- _Exercise_:
Please print only the top portion of the entries below, ending with the line that contains "The height and width of the screenshot is (549, 1106).", exactly as written.

- _Exercise material_:
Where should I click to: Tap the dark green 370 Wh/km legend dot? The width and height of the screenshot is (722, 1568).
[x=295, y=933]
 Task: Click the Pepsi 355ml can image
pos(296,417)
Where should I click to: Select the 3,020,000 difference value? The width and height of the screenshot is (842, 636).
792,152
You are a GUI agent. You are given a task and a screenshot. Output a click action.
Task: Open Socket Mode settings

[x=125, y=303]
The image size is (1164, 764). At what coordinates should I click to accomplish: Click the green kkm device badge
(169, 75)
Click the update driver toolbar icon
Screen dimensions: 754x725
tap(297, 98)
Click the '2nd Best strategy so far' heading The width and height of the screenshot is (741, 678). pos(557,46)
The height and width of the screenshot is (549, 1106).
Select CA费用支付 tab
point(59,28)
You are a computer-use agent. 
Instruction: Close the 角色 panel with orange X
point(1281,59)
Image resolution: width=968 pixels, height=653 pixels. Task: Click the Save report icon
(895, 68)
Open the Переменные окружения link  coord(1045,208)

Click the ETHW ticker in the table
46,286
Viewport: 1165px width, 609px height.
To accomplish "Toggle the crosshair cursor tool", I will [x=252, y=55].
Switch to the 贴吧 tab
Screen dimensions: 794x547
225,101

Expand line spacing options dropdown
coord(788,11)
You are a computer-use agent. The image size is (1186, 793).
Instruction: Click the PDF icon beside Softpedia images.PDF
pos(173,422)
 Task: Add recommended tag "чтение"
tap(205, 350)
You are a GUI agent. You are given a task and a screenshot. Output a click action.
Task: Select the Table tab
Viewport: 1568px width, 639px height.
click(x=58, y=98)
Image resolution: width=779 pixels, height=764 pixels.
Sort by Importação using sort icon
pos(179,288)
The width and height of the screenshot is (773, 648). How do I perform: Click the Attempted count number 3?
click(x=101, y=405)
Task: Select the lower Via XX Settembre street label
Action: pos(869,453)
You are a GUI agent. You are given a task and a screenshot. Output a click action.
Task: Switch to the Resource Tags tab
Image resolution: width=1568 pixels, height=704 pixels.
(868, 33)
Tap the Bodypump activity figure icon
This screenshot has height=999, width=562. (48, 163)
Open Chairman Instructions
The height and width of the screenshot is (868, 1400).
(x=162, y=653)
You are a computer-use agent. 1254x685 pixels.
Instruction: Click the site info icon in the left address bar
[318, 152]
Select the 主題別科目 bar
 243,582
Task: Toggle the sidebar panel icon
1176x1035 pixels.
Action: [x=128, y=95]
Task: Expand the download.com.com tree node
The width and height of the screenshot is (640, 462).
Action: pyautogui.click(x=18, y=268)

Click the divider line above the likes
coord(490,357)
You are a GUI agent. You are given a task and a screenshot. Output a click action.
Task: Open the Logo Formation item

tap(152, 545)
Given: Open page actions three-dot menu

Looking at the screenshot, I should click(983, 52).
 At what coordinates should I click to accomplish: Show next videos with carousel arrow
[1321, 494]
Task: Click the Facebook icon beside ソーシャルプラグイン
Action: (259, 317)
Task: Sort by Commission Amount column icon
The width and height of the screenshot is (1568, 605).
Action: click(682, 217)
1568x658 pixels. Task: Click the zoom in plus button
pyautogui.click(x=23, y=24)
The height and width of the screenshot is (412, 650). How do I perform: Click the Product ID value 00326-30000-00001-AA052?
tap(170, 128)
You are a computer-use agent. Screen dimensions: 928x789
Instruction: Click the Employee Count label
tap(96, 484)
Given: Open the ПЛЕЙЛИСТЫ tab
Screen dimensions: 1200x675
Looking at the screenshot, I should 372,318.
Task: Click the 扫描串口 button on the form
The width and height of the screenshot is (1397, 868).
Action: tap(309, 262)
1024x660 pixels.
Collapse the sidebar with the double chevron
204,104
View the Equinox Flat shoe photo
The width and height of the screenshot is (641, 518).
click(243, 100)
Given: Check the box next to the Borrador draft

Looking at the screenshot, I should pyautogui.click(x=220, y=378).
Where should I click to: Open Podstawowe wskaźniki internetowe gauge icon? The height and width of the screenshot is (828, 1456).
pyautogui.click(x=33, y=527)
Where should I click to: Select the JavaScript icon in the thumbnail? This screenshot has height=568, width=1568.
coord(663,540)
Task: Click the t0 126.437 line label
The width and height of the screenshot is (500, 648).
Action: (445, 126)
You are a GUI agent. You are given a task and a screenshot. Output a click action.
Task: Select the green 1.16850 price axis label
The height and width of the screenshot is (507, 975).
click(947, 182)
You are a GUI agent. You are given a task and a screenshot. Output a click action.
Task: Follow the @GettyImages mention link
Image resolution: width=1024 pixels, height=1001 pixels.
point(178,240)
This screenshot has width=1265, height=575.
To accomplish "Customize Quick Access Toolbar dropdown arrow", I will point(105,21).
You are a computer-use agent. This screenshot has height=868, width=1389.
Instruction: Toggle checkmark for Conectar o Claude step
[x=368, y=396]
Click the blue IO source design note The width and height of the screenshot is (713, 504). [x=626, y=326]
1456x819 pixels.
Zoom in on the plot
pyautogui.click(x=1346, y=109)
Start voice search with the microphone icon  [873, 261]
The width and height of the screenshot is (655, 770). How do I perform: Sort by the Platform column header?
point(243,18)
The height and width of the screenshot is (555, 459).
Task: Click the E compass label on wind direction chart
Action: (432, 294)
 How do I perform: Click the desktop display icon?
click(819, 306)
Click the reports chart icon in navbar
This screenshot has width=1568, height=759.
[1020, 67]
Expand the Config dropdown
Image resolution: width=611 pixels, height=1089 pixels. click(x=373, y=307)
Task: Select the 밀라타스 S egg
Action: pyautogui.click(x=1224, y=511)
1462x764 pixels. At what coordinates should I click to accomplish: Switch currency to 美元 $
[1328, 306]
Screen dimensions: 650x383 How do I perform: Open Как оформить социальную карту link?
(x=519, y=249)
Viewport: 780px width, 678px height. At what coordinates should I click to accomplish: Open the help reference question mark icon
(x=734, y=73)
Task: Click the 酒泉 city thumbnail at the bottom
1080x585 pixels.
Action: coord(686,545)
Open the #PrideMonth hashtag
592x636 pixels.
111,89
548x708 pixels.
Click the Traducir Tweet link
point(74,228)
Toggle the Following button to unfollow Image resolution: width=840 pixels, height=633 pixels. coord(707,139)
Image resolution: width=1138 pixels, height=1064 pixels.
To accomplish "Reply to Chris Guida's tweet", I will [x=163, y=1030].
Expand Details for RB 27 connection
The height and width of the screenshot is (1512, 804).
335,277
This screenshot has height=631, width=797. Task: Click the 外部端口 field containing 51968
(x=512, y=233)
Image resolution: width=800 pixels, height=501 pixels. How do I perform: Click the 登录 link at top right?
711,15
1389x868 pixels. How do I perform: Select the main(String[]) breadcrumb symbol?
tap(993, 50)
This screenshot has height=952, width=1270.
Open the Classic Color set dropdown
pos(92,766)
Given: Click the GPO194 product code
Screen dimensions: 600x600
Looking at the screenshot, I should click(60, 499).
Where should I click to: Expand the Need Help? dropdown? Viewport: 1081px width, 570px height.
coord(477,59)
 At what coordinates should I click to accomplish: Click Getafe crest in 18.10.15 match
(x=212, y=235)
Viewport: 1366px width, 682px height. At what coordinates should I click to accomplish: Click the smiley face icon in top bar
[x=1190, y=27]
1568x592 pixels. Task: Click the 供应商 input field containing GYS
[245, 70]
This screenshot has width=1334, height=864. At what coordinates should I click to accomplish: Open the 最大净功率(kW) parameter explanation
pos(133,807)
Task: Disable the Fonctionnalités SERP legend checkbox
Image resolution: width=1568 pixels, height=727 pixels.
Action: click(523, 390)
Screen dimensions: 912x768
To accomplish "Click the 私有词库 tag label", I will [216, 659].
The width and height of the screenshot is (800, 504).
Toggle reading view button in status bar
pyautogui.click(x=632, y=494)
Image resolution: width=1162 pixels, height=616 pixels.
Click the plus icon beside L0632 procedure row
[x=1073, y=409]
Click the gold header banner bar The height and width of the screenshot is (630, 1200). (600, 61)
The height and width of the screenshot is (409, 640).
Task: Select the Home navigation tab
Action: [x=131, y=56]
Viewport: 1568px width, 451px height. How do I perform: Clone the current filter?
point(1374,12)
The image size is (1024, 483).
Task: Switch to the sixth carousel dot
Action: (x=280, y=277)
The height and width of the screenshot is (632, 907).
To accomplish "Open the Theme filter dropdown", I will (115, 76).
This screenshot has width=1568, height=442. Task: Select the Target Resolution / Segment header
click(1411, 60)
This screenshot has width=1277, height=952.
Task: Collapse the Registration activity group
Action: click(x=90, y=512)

- _Final answer_:
Where should I click to: Tap the dark green 370 Wh/km legend dot? The width and height of the screenshot is (722, 1568).
[x=295, y=933]
 Task: Click the Pepsi 355ml can image
pos(296,417)
Where should I click to: Select the 3,020,000 difference value? The width and height of the screenshot is (842, 636).
792,152
You are a GUI agent. You are given a task and a screenshot. Output a click action.
Task: Open Socket Mode settings

[x=125, y=303]
The image size is (1164, 764). At what coordinates should I click to accomplish: Click the green kkm device badge
(169, 75)
Click the update driver toolbar icon
Screen dimensions: 754x725
tap(297, 98)
Click the '2nd Best strategy so far' heading The width and height of the screenshot is (741, 678). pos(557,46)
The height and width of the screenshot is (549, 1106).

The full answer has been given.